DATA FOR REVIEW START

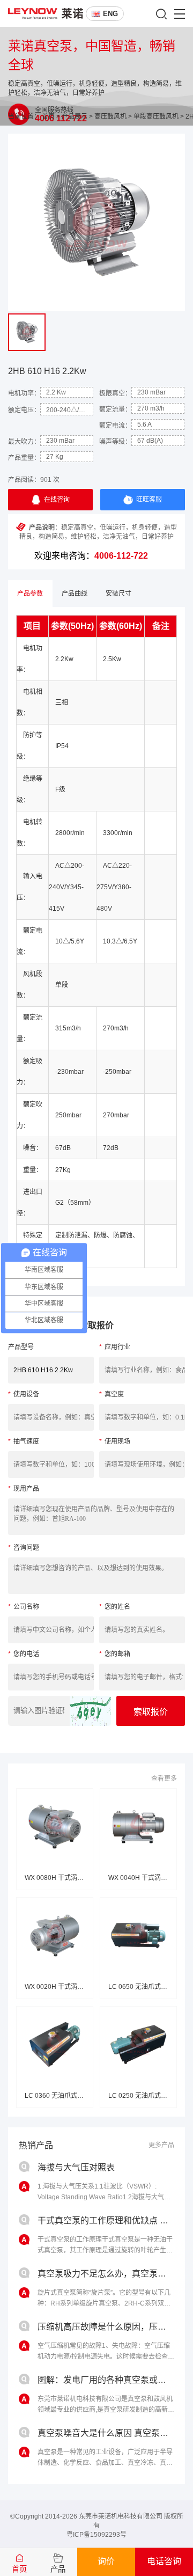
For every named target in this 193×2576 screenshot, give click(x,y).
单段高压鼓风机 (156, 116)
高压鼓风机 (110, 116)
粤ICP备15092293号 (96, 2534)
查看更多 (164, 1778)
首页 (48, 116)
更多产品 (161, 2145)
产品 (57, 2569)
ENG (110, 14)
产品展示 (74, 116)
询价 (106, 2561)
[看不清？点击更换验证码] (90, 1711)
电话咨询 (164, 2561)
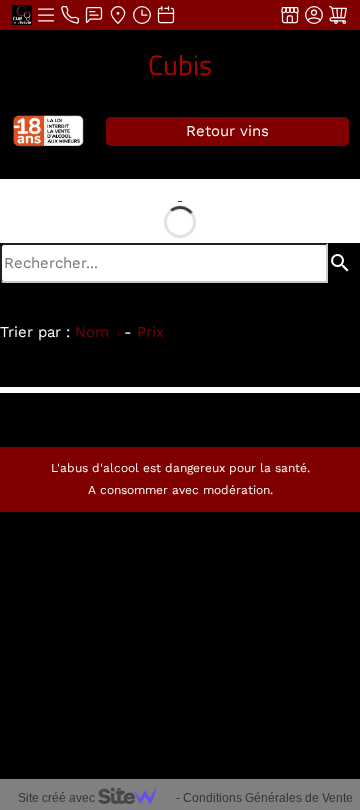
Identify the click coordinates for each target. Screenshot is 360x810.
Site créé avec (58, 798)
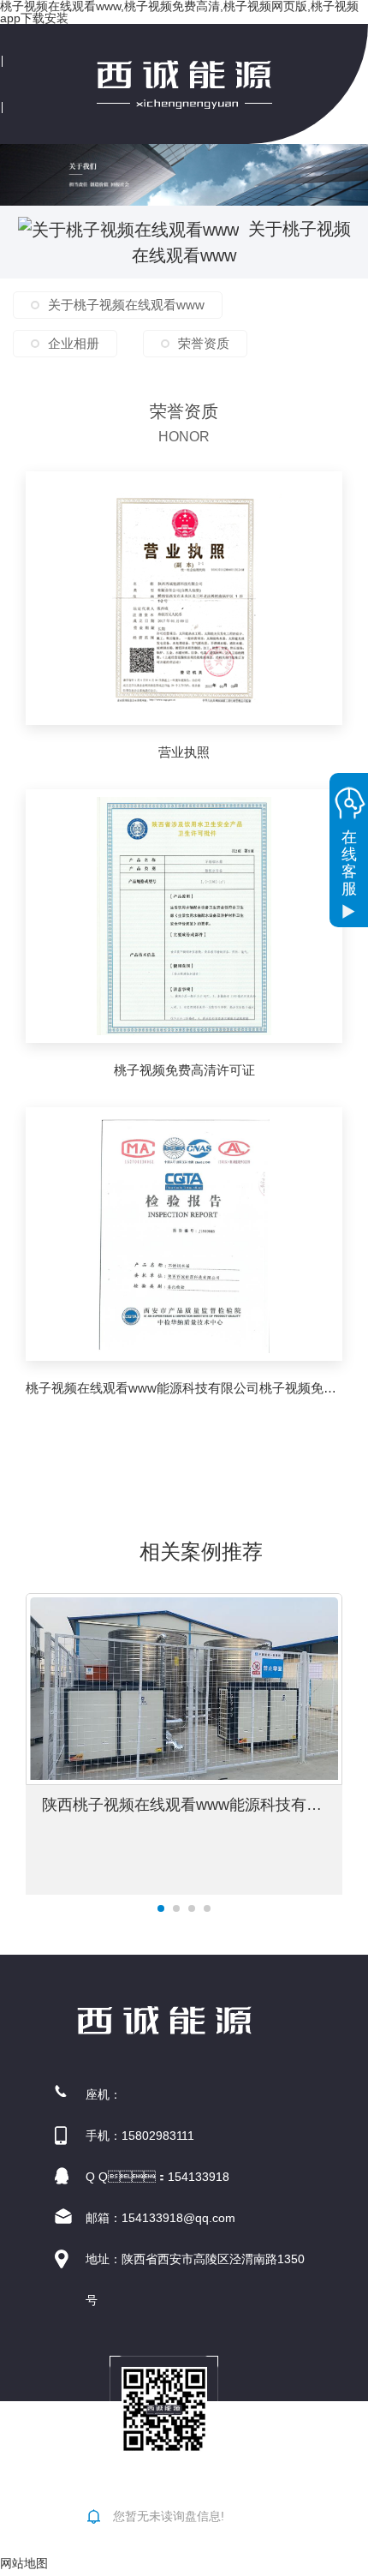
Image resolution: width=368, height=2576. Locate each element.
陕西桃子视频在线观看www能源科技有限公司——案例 (192, 1804)
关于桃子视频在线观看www (126, 304)
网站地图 (24, 2563)
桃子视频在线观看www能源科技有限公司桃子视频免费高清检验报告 (184, 1388)
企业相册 (73, 343)
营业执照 (184, 752)
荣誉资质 (203, 343)
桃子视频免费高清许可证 (184, 1070)
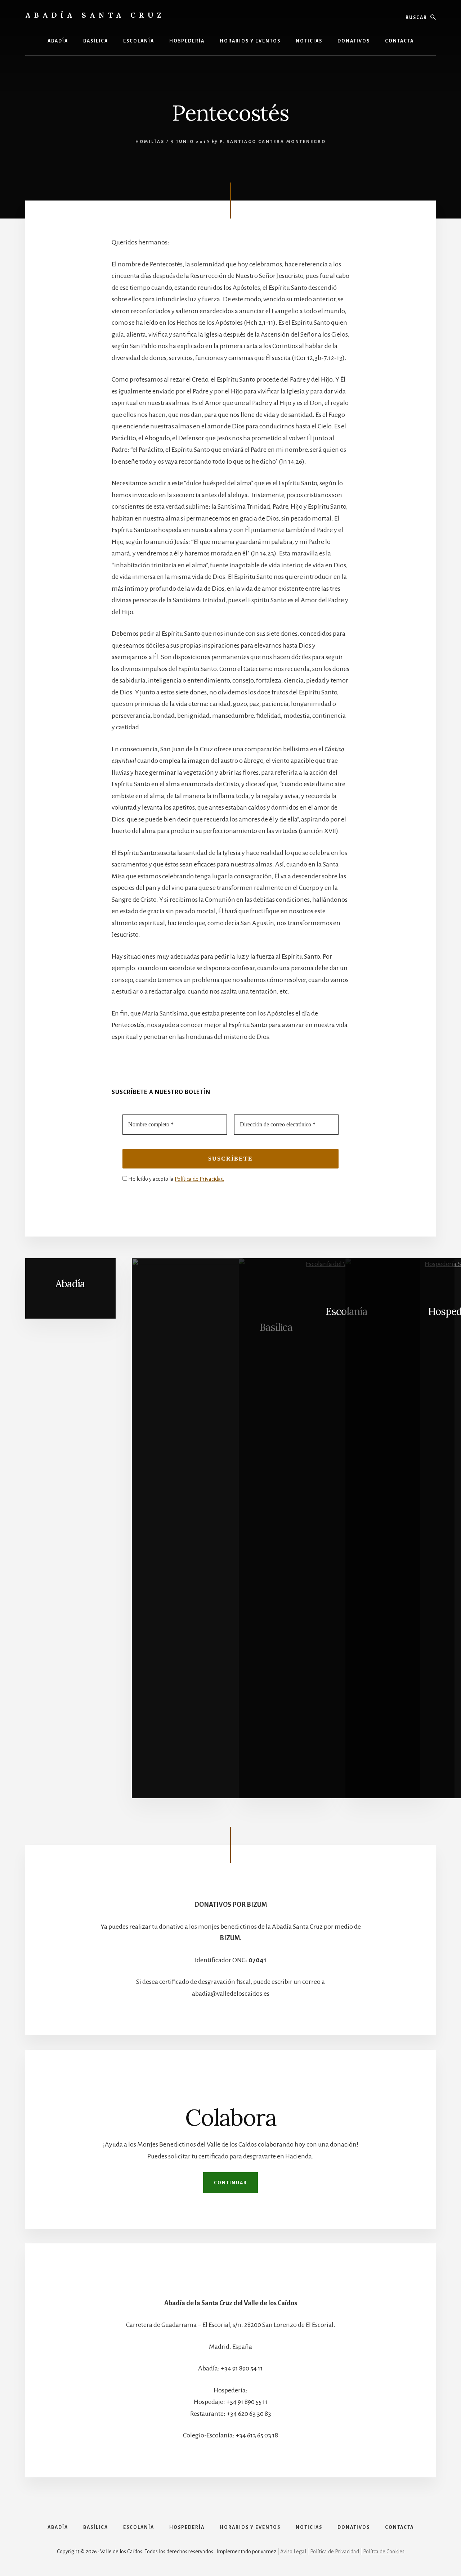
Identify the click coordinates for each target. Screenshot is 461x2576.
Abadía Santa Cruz (95, 14)
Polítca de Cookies (383, 2551)
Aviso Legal (293, 2551)
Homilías (150, 141)
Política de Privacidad (199, 1179)
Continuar (230, 2182)
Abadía (70, 1283)
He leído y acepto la (175, 1179)
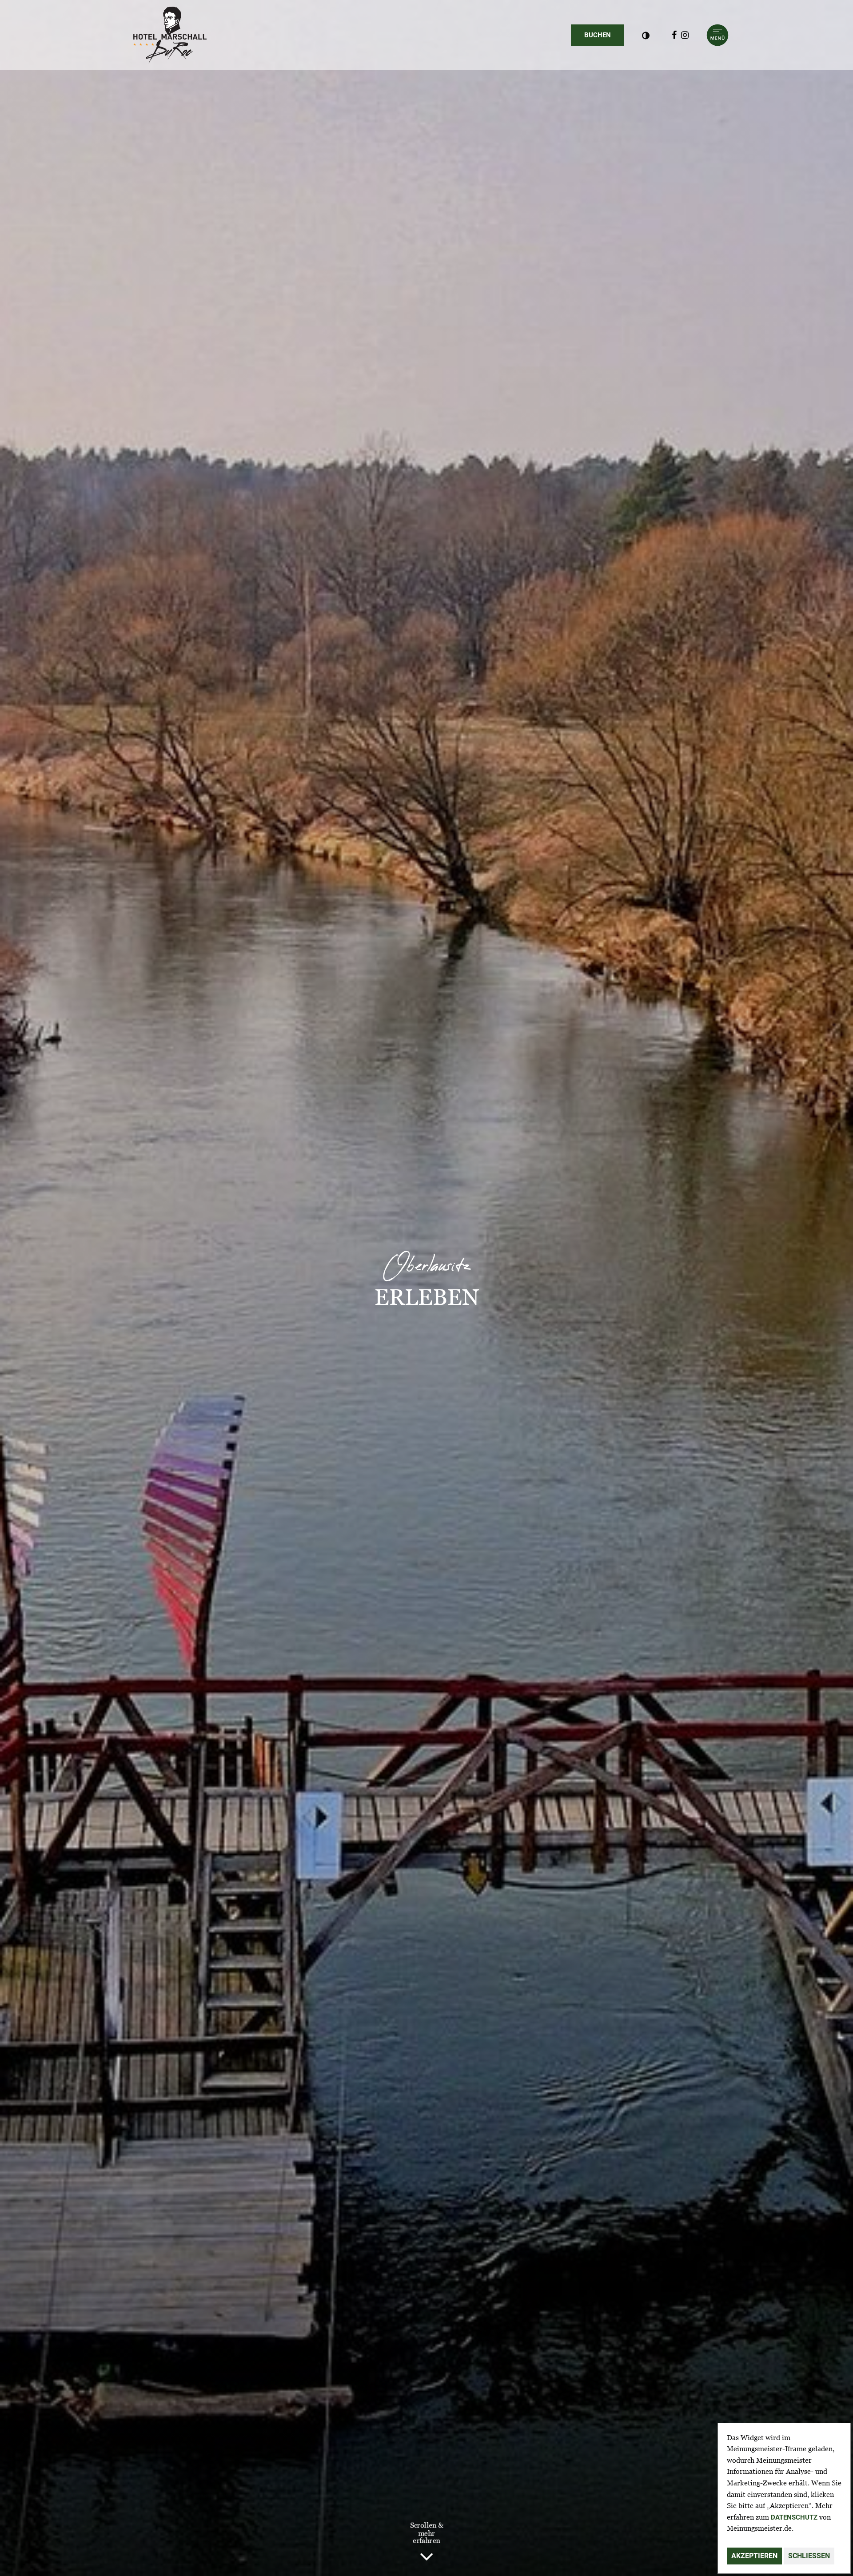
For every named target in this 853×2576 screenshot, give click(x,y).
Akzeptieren (754, 2556)
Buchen (604, 35)
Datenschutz (794, 2517)
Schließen (809, 2556)
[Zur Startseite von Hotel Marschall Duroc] (170, 35)
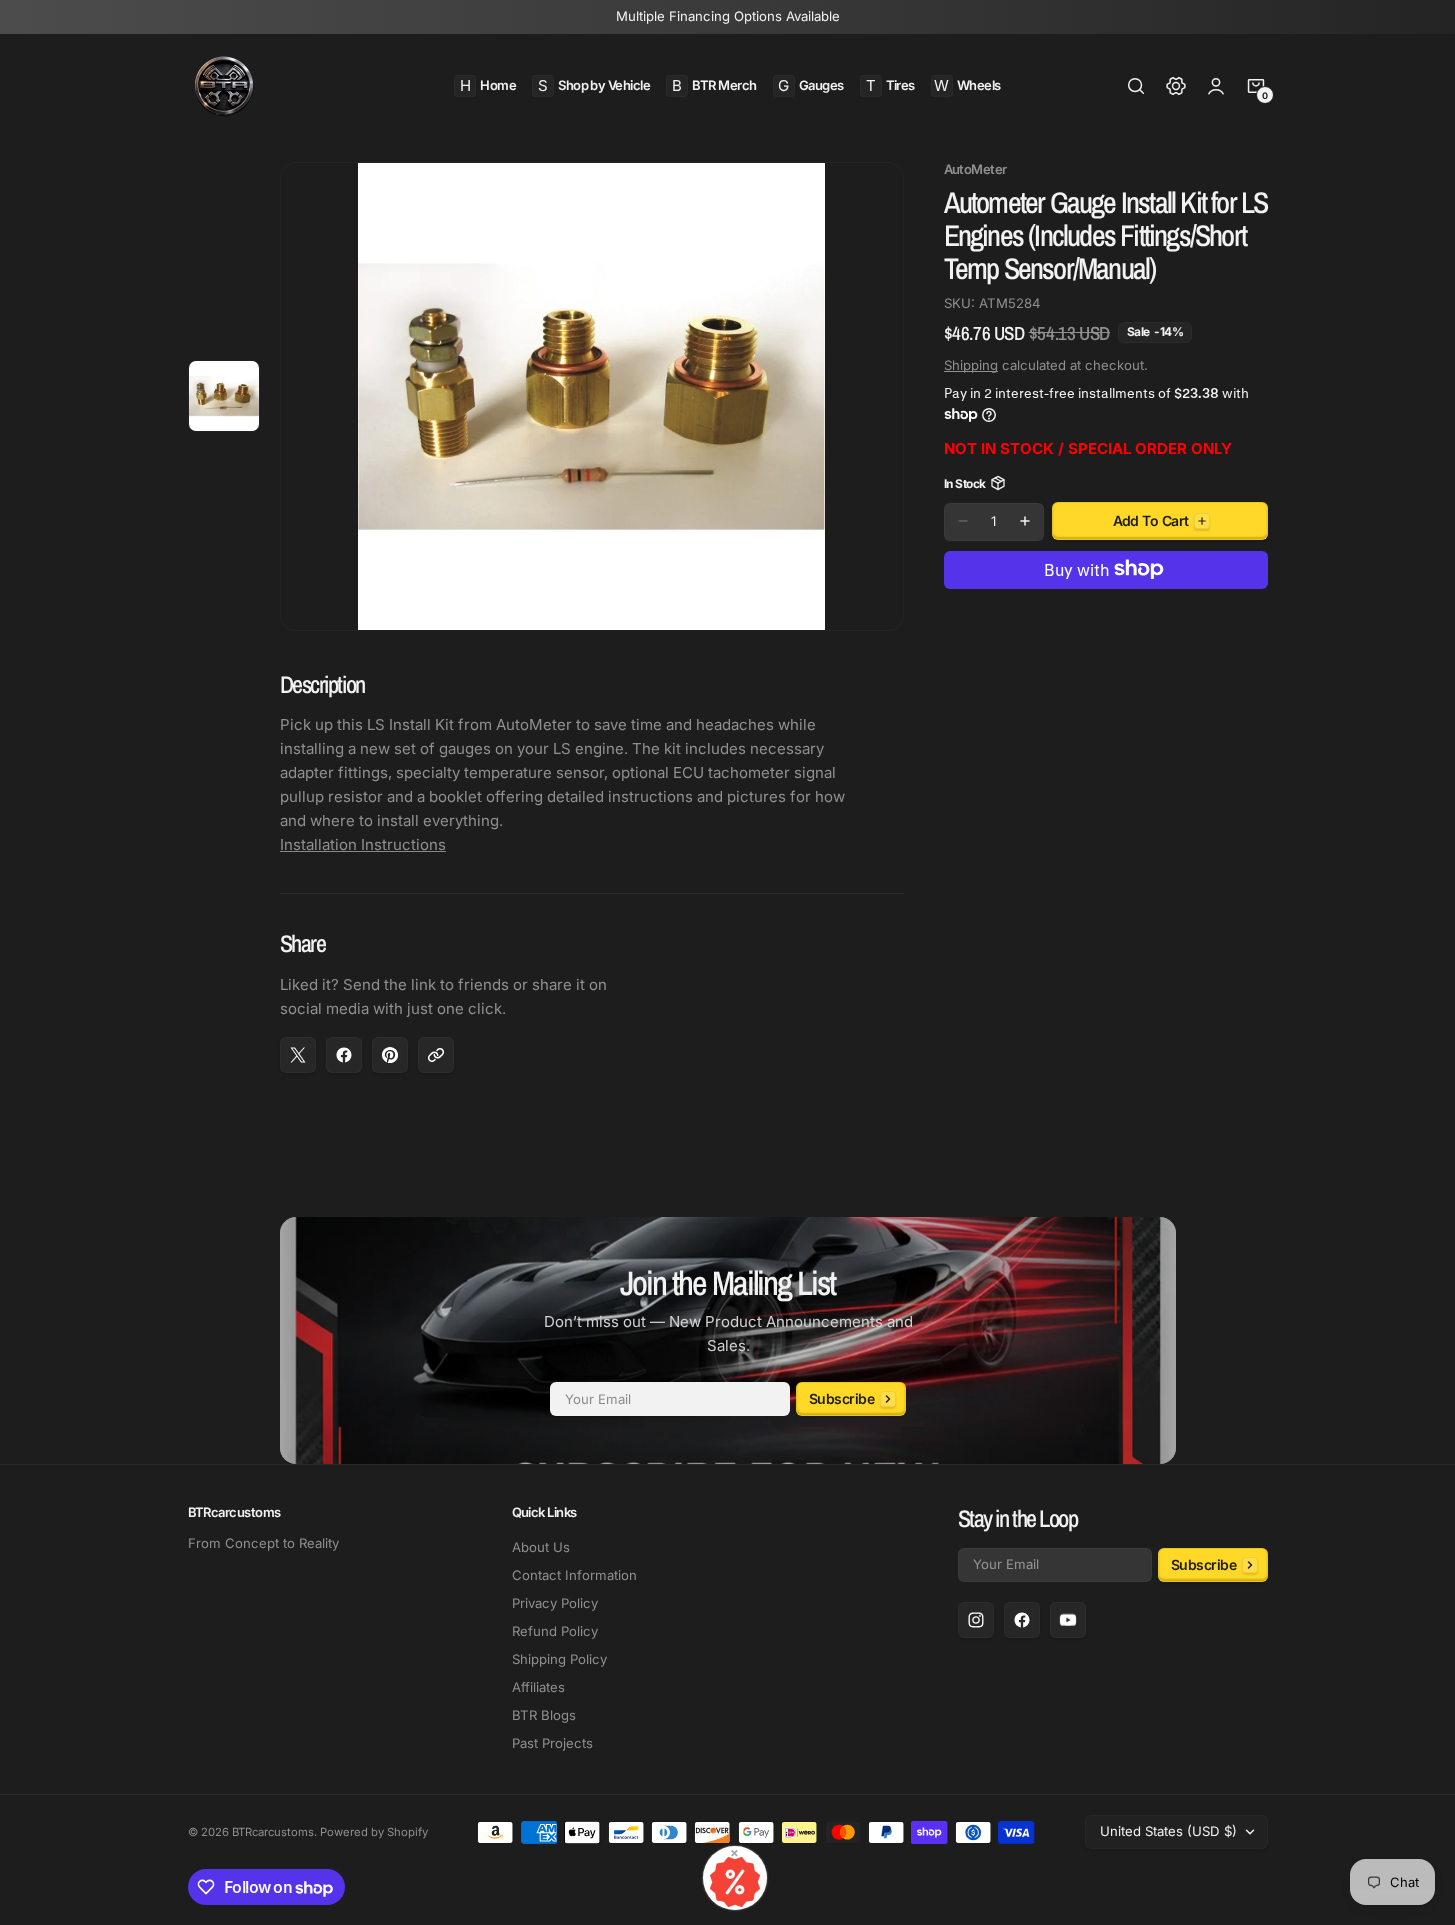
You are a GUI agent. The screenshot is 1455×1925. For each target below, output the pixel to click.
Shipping (971, 364)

DATA FOR REVIEW END

Report the number of lines in the material above that contain "target". Nothing else is wanted.

5